Birkmeyer states “One of our highest priorities is insuring consistent quality and safety” regardless of where a patient seeks treatment.”  In the past decade, Dartmouth has grown from a single hospital in Hanover, N.H., to eight in northern New England. Baltimore-based Hopkins has affiliated with smaller hospitals in the District and suburban Maryland.
Among the most irate reactions Birkmeyer said he encountered came from about 10 surgeons affiliated with Dartmouth’s main hospital who were told they would no longer be allowed to do procedures for which they didn’t meet annual minimums. That anger and the months required to get the boards of hospitals and their executive committees to agree to the new rules may be among the reasons only three systems have signed on so far, Birkmeyer said. More than a dozen others have expressed interest.
Some surgeons say that the focus on volume is misguided.
The problem “is actually much more complicated than volume,” said David Hoyt, executive director of the American College of Surgeons.

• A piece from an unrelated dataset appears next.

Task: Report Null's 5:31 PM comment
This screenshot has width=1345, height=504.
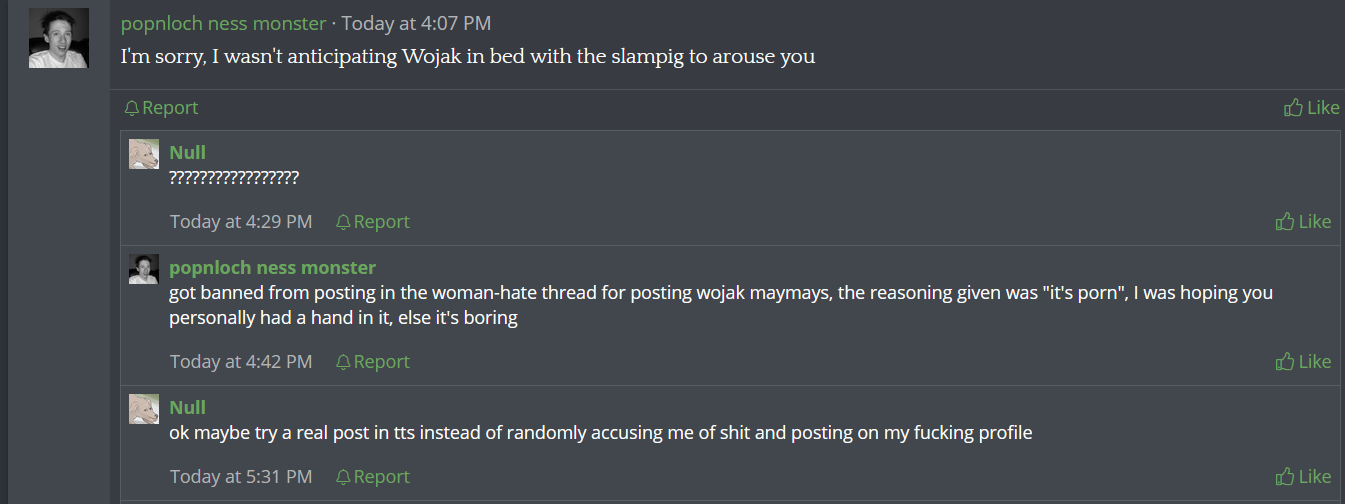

Hoyt said that the group is drafting its own guidelines that will address volume.
Beyond numbers
To Mark Chassin, president of the Joint Commission, the pledge misses the mark. “The surgeon’s contribution to the outcomes patients experience is only one component,” he said.
“Volume should never be used by an accrediting organization as a measure of quality” because it is too imperfect a measure, Chassin added.
Patients can help protect themselves, he added, by taking “as much responsibility and interest” as possible in their care.
In the view of general surgeon Linda Halderman, doctors are the best judges of their abilities. “Every surgeon has to exercise judgment of their own capabilities” and know when to refer to a more experienced colleague, said Halderman, who is based in Selma, Calif.
But Harvard’s Jha disagrees. Many surgeons, he said, tell him they “have excellent results and I’ll say, ‘How do you know? Do you actually track your outcomes?’ ” Most, he said, do not.